Our prime minister’s recent address to the Oxford Union underlines this truth. He reassured his august audience that it is by no means easy to gain access to – much less dominance over – the Indian Ocean, unless you’re a littoral state. No doubt piqued by having to eat humble pie at handing over the Hambantota Port to China on 99-year lease because his government defaulted on a $ 1.4 billion loan, the premier was at pains to succour his Western allies’ wounds and preempt their sense that the Eastern Dragon was not quite playing fair with its alleged ‘String of Pearls’ strategy to control key global waters. (“Really, my dear fellow – it’s simply not cricket, what?”) It is quite safe, he suggested. Wait and see, will you? That’s only fair, he might as well have added as a rider.
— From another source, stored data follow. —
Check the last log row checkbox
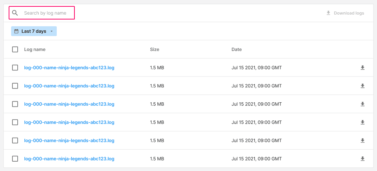This screenshot has height=171, width=377. coord(15,159)
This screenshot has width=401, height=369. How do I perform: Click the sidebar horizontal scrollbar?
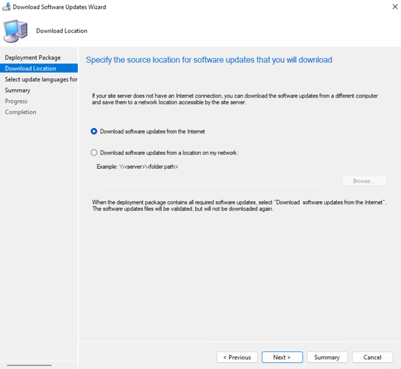tap(29, 365)
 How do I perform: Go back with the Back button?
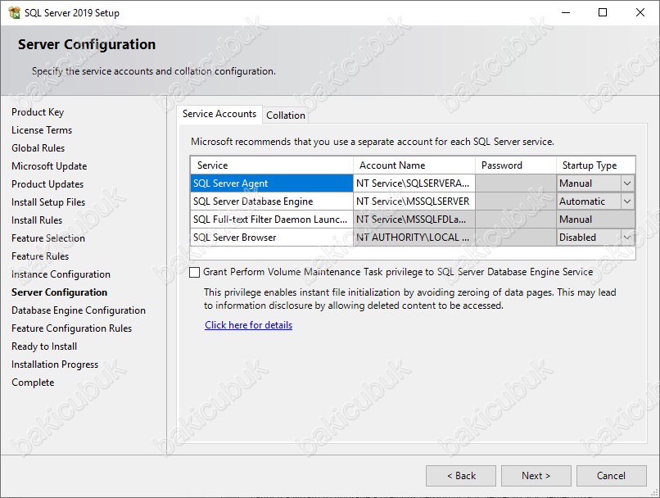point(461,476)
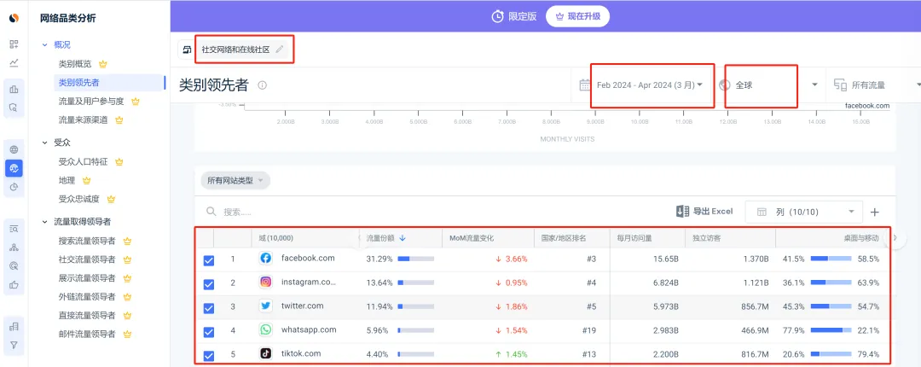The height and width of the screenshot is (367, 921).
Task: Open the Feb 2024 - Apr 2024 date dropdown
Action: click(x=650, y=85)
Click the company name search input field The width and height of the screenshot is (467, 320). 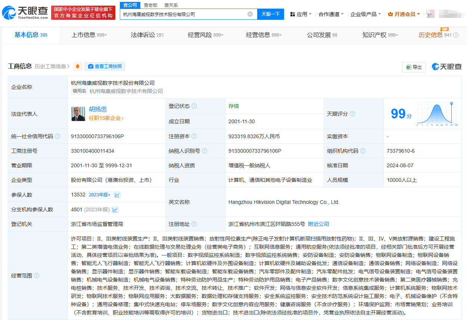(183, 14)
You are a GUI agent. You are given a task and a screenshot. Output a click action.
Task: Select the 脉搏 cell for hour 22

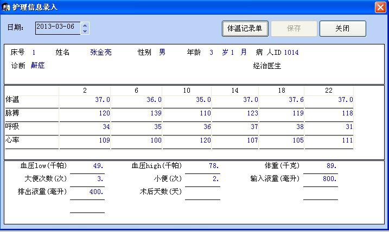[329, 114]
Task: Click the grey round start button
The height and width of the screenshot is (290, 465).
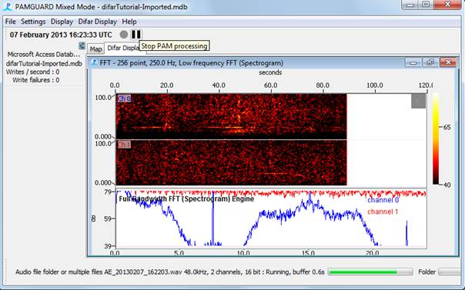Action: [x=124, y=35]
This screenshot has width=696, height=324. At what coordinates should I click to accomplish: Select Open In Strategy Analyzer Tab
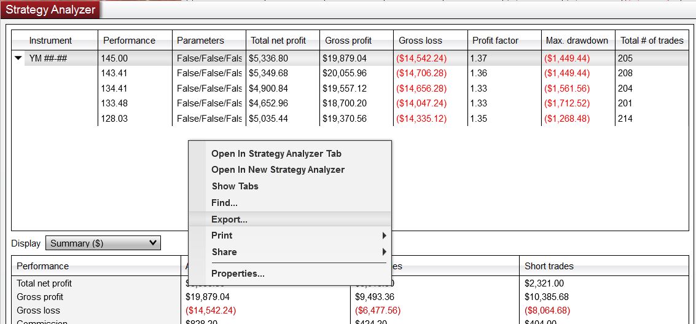click(x=276, y=154)
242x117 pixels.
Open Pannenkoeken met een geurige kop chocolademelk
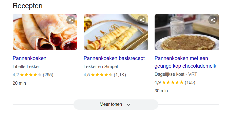(x=185, y=62)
Well, slow and creeping imperialism rides a palomino horse these days. So much for safety’s sake… And if there is any lingering concern about whether it is fair, our de facto head of government only needed to remind his hearers that the ‘sale’ of Hambantota was not his fault; that other humbugs now out of office were guilty of gross negligence of national assets and mismanagement of regional wellbeing – to say nothing of overlooking international security concerns.
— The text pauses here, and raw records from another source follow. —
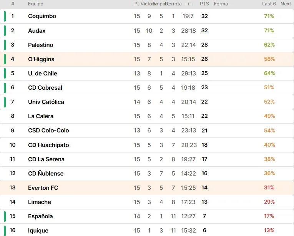
Task: Open the Coquimbo team link
Action: point(42,16)
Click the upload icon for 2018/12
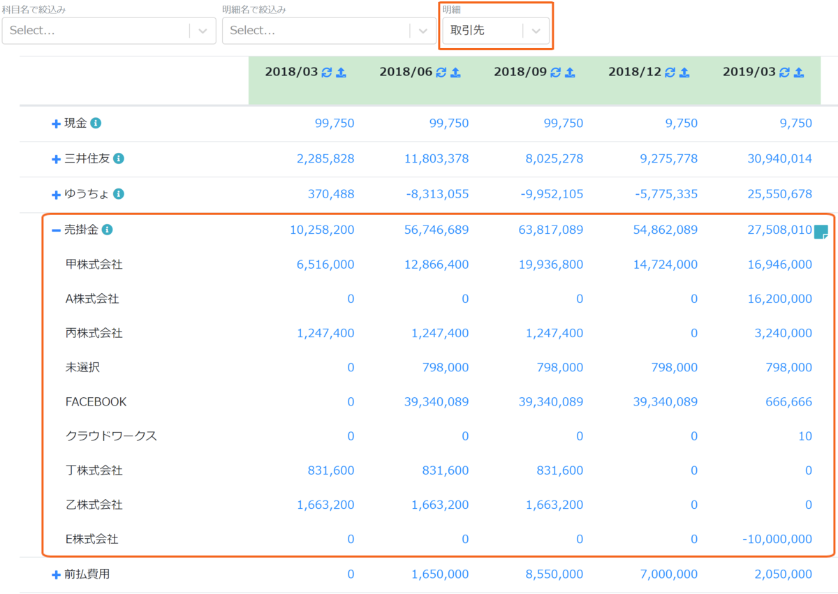838x594 pixels. click(684, 72)
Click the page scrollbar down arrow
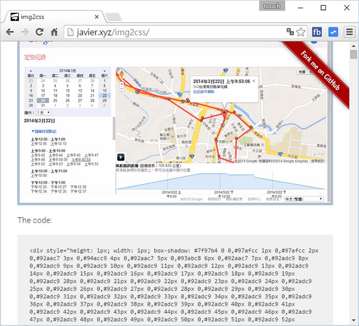359x326 pixels. pos(353,320)
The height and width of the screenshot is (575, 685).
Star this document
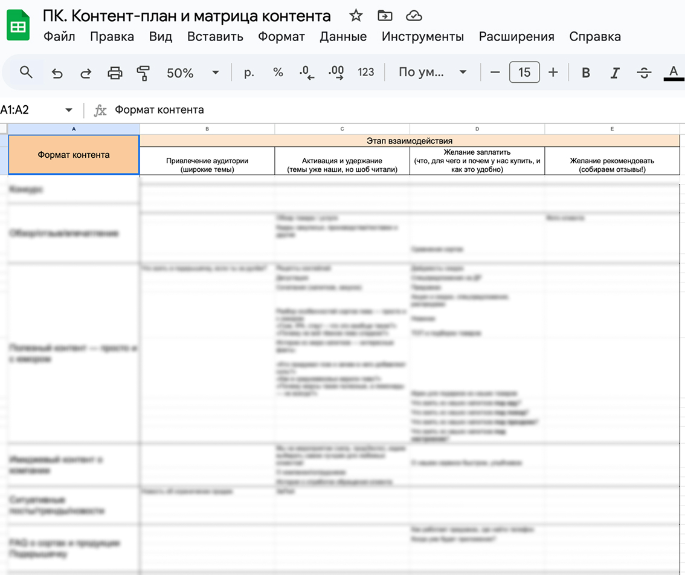coord(356,16)

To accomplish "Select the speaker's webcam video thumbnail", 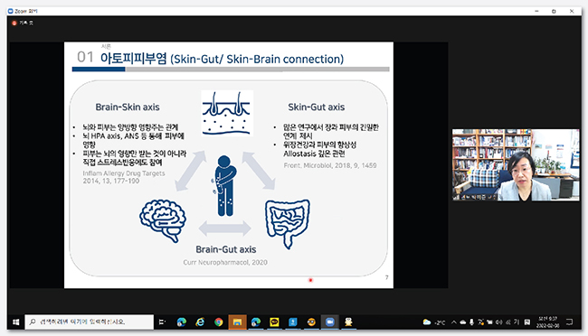I will pos(516,164).
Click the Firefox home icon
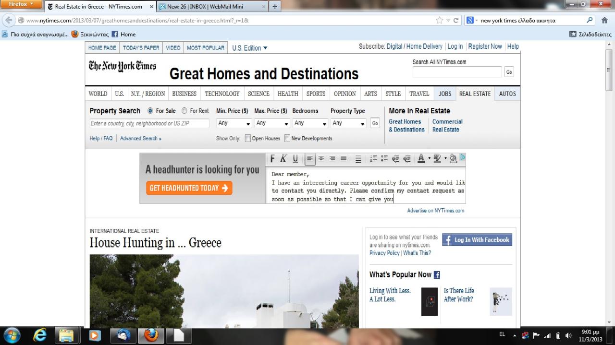Screen dimensions: 615x345 (604, 21)
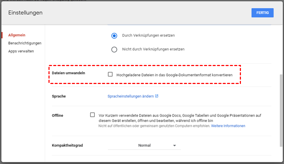Click the "Nicht durch Verknüpfungen ersetzen" label text

(x=153, y=49)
Of course, our would-be statesman might not think it fair or sporting if an Oxonian heckler reminded him of his role in a former tenure under a previous administration – way back in 2002 – that first brought the whole southern port issue to the table. Whose idea was it then? Much like the Colombo International Financial City, the Port City’s ostensible success has many fathers, but the dangers it poses to our ecology and the threats we will face down the line are all orphans. While the premier’s conscience may not be clear on much of this, since it was his government that first entertained the Chinese overture but went on to decry it when in opposition, it is a later president who will always be held accountable for selling the national family silver. (“Guilty as charged, m’lud!”)
I’m afraid it’s all over
In a fear culture the dominant mode of exercising authority is the fear of retribution. The powers that be seek to keep society as well as their opponents in check by constantly raising the spectre of repercussions. Savvy leaders insert the insidious questions – “What will happen if/if not? Will we get hurt?” – into the civic consciousness.

The former president is a past master at this enjoyable (to him) game. When in office, it was but a scowling look in the corridors of power or a growling threat at the podium that kept throats dry with keen angst and voices hoarse in clear bureaucratic assent.

(Some of those bureaucrats are clearly playing a high price now for their compliance with his whims and fancies then. Wish some of the other strongmen no less culpable were also in stocks – if only wishes were winged horses, we’d fly; but today, it’s just that pigs might as well…)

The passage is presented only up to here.